Patrick Fisher, who is certified in elementary education with a philosophy degree, masters degrees in school counseling and education administration and who is currently working on his doctorate in educational leadership, is a college dropout.
During his time at Illiopolis High School, Fisher, the new principal at Meramec Elementary School, was only motivated to attend classes every day because he knew that he would not be allowed to play sports if he did not attend class. Throughout high school, Fisher didn’t enjoy learning. He felt as though teachers would ask him to jump through hoops over and over again until he would comprehend the material, but he never understood why the material was important.
For me as a learner and for me as an educator, we can’t forget that it is really about ‘why’ we ask people to do things that motivates them to do it
— Patrick Fisher
Fisher attended Southern Illinois University Edwardsville (SIU-E) to play basketball. During his sophomore year, he injured his leg and was no longer able to play sports. Fisher discovered that without sports he did not know where he wanted to go with his life and began giving up on his school work. “[I loved] having a common purpose and common goal that being on a team gave me,” he said.
After failing in college he began to notice himself caring less and less about his life. Fisher recalled sleeping on a pool raft in his friends living room and working a temporary job at Rent-A-Center. Fisher decided he needed to move on and go back to college. He says one of his biggest motivations was his parents.
“[My dad] would tell us that he wanted us to have a profession, a career, something that gave us more than just a paycheck,” Fisher explained.
With newfound inspiration, Fisher attended Lewis and Clark Community College to retake certain classes, then continued his learning at SIU-E to get his philosophy degree. He then advanced to the University of Missouri St. Louis to get the rest of his degrees.
Throughout Fisher’s unconventional path of education, he realized that educators need to focus on the why of what students are learning.
“The biggest thing I got from [high school was] that I think we have to do a better job as educators of making sure that we are engaging all students and letting them see the purpose and the relevance of what they are learning.”
Fisher’s new role at Meramec Elementary comes with more than just managing a school; he has to connect to the Clayton community. He expressed that his biggest worry about being a new principal is being accepted into the Meramec family. Being at a new school can be challenging. He has to learn everyone’s names and connect to the parents and students. But Brooke Ray, a parent of three Meramec students, has no concern.

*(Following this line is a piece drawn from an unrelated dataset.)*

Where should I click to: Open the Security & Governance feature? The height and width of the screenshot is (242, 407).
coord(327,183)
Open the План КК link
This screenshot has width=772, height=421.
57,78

“Mr. Fisher is doing a great job. I like the way he is communicating with parents through emails, video blogs, and making himself available on the playground after school. I find him to be forward thinking and approachable.”
Fisher is trying to give students the opportunity to love school in a way he didn’t and the parents of Meramec students are loving it, and they admire the way Fisher is changing being called to the principal’s office to a positive reward.
Ray explains, “I got a call from Mr. Fisher a few weeks ago. Of course, my first thought was: what’s wrong? But he was calling to let me know that my first grader had done an exceptional deed and she was standing with him on speaker phone to let me know. I think he is focused on kindness, positivity, and shining a spotlight on good deeds so that others can emulate that behavior.”